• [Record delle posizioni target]
>>>
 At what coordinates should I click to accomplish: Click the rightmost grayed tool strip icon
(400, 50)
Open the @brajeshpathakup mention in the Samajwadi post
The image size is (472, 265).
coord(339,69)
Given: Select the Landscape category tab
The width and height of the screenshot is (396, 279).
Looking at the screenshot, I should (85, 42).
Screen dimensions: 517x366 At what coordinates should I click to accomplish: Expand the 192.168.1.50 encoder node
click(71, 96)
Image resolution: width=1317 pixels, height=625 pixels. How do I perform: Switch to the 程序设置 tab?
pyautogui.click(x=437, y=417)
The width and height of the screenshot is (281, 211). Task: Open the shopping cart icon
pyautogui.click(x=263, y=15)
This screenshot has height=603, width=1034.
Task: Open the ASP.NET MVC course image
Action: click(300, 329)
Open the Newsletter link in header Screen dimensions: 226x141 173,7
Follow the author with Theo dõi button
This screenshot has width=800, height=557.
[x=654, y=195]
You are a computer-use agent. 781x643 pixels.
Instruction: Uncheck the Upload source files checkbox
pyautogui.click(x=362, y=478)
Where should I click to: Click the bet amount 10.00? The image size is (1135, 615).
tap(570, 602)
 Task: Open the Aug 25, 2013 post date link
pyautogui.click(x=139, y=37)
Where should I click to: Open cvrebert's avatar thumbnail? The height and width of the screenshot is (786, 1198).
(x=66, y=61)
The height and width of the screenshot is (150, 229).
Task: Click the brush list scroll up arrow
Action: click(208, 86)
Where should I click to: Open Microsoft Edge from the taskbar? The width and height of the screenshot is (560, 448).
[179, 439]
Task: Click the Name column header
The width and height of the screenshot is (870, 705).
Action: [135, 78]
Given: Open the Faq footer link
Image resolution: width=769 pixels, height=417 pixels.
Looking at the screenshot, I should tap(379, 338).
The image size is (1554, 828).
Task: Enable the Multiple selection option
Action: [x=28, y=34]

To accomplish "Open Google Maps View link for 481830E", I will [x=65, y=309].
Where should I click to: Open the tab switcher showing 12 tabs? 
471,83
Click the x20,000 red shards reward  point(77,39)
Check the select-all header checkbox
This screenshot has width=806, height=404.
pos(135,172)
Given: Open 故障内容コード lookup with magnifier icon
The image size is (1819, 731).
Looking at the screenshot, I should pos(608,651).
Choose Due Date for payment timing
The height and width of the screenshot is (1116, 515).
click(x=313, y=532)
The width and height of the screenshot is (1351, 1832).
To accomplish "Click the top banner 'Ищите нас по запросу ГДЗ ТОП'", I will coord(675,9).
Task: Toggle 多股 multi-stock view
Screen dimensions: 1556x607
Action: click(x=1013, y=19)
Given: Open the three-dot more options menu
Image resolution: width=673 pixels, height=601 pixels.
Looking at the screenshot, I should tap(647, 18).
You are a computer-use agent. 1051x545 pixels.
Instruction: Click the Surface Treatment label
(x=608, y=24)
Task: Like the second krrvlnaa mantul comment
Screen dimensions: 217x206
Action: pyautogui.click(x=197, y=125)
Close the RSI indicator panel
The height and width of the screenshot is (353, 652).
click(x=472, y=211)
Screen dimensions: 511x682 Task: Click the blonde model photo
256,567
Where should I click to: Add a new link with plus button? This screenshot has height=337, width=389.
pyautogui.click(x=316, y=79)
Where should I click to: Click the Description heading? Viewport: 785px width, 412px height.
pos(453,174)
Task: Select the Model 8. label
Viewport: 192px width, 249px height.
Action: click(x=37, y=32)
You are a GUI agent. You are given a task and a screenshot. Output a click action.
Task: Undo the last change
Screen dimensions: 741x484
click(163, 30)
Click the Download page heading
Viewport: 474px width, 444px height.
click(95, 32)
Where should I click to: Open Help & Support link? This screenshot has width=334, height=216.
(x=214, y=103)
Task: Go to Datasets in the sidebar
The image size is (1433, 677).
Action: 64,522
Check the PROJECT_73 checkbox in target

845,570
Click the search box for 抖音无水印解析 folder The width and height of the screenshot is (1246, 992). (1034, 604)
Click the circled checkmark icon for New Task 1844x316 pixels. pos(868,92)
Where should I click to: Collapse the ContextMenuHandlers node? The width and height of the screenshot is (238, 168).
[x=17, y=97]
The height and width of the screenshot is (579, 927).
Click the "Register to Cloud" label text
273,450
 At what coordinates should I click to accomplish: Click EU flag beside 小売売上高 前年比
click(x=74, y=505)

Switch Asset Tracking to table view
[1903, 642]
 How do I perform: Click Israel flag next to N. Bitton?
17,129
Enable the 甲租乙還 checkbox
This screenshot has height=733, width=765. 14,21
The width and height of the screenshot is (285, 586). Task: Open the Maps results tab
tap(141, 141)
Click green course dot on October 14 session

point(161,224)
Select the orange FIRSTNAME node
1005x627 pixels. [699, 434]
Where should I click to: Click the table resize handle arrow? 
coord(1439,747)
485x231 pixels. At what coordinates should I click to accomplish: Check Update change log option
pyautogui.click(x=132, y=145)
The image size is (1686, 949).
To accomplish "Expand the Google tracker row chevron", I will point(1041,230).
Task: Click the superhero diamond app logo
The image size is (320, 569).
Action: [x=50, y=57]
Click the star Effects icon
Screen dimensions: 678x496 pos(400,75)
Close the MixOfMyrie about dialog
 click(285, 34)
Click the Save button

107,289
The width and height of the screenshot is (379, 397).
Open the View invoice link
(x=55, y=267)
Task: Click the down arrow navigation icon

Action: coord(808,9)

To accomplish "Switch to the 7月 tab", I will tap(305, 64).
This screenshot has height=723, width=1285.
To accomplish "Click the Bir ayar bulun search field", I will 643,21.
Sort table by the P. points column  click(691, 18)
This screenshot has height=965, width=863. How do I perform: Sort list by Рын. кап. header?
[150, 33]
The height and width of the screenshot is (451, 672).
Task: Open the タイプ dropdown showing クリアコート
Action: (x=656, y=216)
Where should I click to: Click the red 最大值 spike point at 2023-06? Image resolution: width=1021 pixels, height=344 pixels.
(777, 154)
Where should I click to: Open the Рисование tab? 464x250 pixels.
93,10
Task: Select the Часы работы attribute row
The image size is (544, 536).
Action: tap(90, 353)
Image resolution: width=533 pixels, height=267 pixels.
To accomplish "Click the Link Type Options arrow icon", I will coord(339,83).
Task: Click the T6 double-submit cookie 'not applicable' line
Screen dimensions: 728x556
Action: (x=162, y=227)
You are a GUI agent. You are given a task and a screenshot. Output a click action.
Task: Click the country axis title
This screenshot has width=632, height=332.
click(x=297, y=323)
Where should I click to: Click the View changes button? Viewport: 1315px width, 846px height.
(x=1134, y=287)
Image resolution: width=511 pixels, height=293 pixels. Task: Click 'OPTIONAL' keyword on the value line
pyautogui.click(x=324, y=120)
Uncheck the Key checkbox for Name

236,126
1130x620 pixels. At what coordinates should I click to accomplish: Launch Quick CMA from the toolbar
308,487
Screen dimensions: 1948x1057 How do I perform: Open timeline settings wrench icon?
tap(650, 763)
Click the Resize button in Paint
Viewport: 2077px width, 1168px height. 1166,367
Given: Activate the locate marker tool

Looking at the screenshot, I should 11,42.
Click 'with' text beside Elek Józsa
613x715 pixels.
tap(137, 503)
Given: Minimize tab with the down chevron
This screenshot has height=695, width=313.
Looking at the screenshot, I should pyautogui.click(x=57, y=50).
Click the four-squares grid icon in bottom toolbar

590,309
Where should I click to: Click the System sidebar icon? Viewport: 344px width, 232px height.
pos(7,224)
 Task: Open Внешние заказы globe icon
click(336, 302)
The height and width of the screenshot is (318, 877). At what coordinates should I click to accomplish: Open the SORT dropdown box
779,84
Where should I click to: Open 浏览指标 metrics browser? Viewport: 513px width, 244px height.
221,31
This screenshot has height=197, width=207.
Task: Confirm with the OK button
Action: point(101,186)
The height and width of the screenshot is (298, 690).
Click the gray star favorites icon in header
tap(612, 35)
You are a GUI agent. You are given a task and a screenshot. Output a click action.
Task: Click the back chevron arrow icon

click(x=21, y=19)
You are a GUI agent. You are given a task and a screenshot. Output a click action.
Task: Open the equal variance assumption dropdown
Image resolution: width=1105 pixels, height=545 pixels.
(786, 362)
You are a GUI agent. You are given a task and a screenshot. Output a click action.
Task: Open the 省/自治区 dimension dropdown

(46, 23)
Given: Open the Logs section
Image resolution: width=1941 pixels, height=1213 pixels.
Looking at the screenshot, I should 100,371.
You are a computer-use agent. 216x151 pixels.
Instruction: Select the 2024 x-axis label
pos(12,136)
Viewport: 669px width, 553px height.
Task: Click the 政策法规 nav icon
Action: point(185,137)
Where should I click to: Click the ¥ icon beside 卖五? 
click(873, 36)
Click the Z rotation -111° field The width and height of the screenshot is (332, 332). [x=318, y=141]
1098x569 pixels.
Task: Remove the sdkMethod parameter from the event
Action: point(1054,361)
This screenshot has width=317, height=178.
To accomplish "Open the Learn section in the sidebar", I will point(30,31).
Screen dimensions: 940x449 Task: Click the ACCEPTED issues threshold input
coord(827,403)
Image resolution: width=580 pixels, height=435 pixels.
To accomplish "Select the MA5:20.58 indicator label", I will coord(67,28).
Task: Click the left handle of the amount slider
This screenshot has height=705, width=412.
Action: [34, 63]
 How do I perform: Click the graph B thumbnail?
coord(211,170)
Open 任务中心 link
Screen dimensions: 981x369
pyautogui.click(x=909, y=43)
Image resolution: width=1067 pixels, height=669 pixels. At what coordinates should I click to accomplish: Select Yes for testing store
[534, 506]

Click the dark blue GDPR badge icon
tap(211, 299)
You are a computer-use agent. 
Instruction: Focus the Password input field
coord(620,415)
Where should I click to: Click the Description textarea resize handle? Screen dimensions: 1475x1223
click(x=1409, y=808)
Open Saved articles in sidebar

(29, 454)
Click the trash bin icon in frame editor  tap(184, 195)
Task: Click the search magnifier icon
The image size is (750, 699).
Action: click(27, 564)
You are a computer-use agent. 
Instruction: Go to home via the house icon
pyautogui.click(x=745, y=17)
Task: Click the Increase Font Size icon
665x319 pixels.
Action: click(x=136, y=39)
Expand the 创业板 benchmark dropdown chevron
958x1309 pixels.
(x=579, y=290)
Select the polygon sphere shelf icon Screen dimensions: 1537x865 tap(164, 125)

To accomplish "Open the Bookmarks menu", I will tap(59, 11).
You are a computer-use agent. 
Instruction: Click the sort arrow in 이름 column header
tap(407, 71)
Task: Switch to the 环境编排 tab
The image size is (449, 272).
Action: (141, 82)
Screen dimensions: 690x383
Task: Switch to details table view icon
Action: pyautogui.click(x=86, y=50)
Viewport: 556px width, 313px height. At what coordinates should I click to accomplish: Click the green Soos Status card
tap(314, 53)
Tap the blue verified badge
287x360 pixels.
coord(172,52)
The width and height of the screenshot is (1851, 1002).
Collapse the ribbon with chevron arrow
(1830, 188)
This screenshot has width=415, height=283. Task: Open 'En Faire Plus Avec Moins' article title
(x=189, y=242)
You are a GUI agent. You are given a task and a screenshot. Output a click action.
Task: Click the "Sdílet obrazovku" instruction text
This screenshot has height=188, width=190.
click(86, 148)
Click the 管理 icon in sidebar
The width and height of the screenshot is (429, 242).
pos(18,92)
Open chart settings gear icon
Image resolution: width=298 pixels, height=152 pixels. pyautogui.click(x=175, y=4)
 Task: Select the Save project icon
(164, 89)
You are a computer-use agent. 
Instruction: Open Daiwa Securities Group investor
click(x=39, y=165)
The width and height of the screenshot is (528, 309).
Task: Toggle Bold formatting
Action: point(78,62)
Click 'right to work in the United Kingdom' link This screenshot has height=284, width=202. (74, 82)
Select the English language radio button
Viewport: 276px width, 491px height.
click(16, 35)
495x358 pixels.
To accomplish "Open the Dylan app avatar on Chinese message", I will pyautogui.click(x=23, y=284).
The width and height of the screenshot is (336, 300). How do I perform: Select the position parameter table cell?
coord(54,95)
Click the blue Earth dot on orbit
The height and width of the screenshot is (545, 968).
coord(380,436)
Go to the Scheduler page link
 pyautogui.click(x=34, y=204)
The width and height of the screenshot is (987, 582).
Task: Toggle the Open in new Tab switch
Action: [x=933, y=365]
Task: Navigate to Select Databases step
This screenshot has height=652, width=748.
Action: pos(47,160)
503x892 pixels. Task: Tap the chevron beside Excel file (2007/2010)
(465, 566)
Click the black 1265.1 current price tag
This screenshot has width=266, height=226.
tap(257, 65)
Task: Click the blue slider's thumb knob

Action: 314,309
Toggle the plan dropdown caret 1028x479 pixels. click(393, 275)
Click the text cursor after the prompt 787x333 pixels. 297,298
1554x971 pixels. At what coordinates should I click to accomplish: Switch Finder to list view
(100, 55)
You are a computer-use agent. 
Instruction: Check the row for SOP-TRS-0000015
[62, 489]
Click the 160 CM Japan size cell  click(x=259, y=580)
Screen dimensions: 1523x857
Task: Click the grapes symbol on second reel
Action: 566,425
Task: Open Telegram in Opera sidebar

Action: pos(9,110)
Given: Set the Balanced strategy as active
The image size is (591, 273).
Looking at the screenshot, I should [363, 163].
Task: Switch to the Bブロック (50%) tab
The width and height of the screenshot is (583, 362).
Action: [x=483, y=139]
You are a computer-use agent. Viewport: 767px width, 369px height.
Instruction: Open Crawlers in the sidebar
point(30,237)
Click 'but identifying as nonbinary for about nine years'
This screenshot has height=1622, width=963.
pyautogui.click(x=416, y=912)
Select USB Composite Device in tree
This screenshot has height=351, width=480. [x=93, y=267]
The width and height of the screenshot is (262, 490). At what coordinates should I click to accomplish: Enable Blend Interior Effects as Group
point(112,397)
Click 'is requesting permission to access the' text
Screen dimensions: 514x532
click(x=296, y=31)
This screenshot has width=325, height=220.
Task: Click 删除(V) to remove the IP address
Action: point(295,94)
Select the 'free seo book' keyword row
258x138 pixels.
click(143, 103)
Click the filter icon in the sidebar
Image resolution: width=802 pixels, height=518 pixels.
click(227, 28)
<<<
• [Istruzione] Filtra i record qui sopra e conserva soltanto le righe che contengono la stringa "button", tenendo conto di maiuscole e minuscole.

• [Output completo]
Follow the author with Theo dõi button
Where should I click to: Add a new link with plus button? This screenshot has height=337, width=389.
Click the Save button
Where should I click to: Click the View changes button? Viewport: 1315px width, 846px height.
Click the Resize button in Paint
Task: Confirm with the OK button
Select the English language radio button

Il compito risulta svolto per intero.